ACTIVITY ::
Print nothing but the lines below starting at the line that holds "This screenshot has width=517, height=640." and ending at the line that holds "Click the キャンセル", including both, each exactly as written.

[Saved entries]
--*--

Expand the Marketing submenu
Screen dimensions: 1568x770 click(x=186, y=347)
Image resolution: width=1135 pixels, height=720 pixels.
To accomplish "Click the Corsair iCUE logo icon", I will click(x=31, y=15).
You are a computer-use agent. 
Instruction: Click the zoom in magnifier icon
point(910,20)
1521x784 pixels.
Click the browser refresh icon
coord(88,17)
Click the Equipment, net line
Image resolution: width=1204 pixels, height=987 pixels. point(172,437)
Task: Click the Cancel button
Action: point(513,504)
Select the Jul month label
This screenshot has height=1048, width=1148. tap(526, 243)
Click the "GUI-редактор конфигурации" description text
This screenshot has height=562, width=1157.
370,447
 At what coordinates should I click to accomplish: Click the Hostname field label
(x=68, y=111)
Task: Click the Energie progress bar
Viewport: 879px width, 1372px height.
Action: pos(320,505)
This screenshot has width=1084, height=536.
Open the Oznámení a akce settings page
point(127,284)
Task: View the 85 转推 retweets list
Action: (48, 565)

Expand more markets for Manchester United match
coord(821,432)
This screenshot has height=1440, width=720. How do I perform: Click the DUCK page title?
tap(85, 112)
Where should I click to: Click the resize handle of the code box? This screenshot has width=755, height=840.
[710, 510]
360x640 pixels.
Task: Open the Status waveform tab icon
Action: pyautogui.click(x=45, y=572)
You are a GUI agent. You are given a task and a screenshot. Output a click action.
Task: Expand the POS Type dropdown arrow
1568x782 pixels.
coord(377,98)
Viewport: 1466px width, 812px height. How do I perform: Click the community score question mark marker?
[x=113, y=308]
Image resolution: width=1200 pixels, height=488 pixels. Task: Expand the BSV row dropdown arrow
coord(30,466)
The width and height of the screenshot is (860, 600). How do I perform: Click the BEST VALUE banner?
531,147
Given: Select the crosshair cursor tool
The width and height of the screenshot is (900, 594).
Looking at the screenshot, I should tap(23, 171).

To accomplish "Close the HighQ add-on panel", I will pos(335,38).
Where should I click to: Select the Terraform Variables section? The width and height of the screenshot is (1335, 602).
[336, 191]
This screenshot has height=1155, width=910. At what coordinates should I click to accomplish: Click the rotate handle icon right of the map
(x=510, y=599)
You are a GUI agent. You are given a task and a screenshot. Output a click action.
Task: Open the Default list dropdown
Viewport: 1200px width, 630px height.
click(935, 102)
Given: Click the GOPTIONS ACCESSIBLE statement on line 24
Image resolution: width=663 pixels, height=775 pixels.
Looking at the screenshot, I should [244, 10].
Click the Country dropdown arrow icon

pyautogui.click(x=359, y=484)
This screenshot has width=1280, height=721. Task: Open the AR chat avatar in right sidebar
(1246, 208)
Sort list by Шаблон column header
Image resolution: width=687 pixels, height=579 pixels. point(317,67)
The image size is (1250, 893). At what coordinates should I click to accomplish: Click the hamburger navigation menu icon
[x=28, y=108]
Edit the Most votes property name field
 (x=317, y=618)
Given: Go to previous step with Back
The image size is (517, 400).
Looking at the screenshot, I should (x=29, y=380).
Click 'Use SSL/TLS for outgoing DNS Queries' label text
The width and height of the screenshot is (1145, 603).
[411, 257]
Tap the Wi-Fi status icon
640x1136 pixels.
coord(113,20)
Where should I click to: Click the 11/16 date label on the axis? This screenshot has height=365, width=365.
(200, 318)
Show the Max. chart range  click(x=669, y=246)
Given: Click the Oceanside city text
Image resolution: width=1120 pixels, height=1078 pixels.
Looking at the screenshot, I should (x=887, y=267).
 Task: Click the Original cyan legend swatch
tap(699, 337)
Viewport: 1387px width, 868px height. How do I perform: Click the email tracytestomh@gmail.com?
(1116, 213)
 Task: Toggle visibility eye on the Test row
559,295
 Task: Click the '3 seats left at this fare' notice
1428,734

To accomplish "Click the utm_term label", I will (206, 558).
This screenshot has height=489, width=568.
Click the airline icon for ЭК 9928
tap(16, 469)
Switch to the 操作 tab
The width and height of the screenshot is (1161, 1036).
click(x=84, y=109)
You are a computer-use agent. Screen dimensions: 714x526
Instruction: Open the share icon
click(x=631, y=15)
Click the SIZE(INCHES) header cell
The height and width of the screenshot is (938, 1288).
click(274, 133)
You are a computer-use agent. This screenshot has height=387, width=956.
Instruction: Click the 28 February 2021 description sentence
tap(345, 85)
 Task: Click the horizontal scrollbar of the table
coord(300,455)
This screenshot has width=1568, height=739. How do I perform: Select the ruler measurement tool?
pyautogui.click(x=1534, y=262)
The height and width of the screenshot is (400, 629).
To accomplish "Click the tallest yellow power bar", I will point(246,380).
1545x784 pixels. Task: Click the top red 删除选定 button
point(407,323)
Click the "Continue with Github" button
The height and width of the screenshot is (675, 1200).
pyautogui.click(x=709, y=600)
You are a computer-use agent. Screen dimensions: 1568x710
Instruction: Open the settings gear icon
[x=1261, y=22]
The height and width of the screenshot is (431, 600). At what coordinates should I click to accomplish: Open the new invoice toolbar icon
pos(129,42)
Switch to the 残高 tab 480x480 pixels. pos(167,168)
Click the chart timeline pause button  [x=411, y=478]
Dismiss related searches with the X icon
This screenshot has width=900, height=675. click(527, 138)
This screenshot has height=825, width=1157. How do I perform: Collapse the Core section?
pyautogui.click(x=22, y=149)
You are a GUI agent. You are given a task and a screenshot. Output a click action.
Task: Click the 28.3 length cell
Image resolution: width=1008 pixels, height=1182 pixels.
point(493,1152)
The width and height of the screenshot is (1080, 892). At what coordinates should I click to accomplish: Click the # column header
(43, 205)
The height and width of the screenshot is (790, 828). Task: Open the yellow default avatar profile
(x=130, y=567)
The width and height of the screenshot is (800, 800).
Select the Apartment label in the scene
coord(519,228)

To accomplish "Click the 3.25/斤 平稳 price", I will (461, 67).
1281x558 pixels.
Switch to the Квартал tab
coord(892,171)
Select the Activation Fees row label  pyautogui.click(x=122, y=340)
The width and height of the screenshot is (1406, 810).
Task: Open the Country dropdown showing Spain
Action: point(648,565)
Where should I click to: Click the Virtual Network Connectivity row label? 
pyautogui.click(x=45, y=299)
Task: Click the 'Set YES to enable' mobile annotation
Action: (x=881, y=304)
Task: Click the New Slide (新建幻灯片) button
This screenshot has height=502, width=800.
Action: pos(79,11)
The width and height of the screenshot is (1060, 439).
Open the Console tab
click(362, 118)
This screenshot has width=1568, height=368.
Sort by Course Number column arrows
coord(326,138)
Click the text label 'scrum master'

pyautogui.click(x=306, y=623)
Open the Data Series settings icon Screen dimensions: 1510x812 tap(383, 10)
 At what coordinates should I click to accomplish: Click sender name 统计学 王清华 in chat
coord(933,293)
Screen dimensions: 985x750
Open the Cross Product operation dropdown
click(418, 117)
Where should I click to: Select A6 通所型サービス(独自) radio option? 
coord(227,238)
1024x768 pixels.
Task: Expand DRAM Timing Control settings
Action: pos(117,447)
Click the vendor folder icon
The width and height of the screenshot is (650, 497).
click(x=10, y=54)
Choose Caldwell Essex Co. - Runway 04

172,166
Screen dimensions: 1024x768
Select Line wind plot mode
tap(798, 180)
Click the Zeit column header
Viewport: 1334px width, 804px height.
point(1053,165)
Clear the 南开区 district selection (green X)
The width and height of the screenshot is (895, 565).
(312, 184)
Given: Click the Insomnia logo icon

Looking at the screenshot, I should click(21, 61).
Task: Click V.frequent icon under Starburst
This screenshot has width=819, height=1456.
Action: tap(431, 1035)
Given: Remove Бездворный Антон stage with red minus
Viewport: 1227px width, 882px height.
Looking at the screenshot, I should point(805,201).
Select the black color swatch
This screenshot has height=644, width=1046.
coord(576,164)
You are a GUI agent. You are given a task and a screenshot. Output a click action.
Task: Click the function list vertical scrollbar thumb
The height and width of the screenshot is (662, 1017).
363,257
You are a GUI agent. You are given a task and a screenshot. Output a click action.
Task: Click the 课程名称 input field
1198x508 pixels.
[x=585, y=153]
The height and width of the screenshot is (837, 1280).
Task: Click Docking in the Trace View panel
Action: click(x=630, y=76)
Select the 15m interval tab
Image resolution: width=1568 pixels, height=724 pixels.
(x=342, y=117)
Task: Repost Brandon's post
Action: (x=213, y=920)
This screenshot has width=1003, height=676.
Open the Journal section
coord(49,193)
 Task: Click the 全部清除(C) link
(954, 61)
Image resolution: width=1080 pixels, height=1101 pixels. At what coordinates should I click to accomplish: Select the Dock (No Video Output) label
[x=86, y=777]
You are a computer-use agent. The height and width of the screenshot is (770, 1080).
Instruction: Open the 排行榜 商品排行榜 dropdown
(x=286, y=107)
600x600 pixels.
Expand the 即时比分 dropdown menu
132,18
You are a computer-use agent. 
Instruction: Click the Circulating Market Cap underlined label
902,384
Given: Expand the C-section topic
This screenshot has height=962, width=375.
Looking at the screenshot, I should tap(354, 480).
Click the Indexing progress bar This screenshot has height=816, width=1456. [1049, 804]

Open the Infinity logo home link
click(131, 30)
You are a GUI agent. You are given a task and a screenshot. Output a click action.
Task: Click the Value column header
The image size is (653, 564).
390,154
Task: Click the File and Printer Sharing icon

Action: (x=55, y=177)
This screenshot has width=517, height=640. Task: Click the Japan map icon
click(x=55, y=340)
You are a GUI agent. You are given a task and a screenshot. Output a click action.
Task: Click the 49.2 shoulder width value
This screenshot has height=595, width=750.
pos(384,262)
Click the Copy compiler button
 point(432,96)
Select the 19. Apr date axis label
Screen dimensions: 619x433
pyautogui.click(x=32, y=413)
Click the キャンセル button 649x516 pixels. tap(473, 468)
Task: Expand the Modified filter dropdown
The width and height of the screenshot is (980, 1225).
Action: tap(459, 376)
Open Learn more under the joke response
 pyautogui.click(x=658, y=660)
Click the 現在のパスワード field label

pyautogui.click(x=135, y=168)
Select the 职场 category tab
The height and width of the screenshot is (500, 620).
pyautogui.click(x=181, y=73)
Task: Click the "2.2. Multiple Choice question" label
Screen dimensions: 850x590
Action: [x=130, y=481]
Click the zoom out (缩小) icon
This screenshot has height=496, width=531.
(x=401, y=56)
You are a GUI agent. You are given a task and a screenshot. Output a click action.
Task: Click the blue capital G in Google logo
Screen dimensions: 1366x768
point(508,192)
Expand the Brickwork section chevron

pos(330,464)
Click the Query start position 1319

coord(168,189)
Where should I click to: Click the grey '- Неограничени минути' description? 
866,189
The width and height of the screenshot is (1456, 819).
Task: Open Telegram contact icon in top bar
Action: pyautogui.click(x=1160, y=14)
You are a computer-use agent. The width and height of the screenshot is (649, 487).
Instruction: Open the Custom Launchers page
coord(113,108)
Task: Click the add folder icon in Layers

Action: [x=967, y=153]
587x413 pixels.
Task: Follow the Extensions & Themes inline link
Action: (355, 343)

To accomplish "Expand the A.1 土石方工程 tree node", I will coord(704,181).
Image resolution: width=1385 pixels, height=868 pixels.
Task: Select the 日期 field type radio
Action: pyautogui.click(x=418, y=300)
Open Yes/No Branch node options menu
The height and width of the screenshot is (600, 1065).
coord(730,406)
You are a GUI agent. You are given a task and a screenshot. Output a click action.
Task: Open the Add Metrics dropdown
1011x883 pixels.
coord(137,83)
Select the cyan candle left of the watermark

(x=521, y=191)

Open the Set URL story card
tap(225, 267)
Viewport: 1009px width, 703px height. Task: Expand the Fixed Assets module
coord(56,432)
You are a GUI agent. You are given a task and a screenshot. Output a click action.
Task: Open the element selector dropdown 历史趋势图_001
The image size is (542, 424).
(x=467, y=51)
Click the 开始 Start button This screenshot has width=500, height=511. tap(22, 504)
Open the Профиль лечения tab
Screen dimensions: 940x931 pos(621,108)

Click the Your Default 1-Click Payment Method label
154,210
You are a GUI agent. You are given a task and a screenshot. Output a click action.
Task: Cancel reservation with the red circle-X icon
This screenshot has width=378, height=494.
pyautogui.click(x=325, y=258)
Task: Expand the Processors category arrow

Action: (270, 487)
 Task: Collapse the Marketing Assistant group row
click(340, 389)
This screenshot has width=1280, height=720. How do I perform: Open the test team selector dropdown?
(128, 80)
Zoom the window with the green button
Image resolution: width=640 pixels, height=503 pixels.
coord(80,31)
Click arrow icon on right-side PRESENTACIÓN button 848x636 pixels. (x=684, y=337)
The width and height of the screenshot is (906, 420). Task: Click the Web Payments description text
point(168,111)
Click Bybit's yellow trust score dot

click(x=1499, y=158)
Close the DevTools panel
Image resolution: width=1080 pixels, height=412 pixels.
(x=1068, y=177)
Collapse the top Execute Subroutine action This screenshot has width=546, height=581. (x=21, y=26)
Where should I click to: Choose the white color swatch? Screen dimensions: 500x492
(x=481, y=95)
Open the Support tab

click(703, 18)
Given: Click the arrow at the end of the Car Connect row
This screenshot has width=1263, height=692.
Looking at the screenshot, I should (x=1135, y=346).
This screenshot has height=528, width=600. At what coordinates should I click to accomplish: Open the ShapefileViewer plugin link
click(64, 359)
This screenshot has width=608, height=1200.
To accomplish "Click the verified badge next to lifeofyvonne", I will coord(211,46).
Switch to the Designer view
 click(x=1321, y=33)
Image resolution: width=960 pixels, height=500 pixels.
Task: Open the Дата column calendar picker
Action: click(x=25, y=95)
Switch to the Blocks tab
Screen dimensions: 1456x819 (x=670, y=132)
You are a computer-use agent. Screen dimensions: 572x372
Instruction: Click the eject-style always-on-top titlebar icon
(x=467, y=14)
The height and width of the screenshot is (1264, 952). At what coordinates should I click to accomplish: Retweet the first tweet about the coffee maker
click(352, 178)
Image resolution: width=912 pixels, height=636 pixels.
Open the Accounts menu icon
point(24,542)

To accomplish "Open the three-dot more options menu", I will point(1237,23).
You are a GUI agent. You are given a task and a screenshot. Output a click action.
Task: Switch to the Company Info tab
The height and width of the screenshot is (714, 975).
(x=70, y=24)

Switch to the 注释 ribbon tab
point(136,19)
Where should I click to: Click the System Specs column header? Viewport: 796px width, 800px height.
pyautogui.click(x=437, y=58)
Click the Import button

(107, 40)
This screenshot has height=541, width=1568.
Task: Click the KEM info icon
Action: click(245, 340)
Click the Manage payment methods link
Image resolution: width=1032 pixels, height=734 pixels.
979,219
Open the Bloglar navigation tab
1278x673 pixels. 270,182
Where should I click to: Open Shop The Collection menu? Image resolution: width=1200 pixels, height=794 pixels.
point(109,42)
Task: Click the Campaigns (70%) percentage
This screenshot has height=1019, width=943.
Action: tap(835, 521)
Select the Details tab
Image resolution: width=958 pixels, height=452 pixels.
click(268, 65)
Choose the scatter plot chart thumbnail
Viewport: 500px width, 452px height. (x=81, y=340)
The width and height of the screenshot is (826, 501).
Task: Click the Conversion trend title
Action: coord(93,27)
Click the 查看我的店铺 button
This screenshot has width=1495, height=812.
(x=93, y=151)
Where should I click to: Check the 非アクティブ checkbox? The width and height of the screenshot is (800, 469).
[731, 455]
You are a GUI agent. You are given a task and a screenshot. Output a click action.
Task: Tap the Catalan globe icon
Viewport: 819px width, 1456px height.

--*--

ANSWER TO THE PROBLEM ::
This screenshot has width=517, height=640. Task: Click the Japan map icon
click(x=55, y=340)
You are a GUI agent. You are given a task and a screenshot. Output a click action.
Task: Click the 49.2 shoulder width value
This screenshot has height=595, width=750.
pos(384,262)
Click the Copy compiler button
 point(432,96)
Select the 19. Apr date axis label
Screen dimensions: 619x433
pyautogui.click(x=32, y=413)
Click the キャンセル button 649x516 pixels. tap(473, 468)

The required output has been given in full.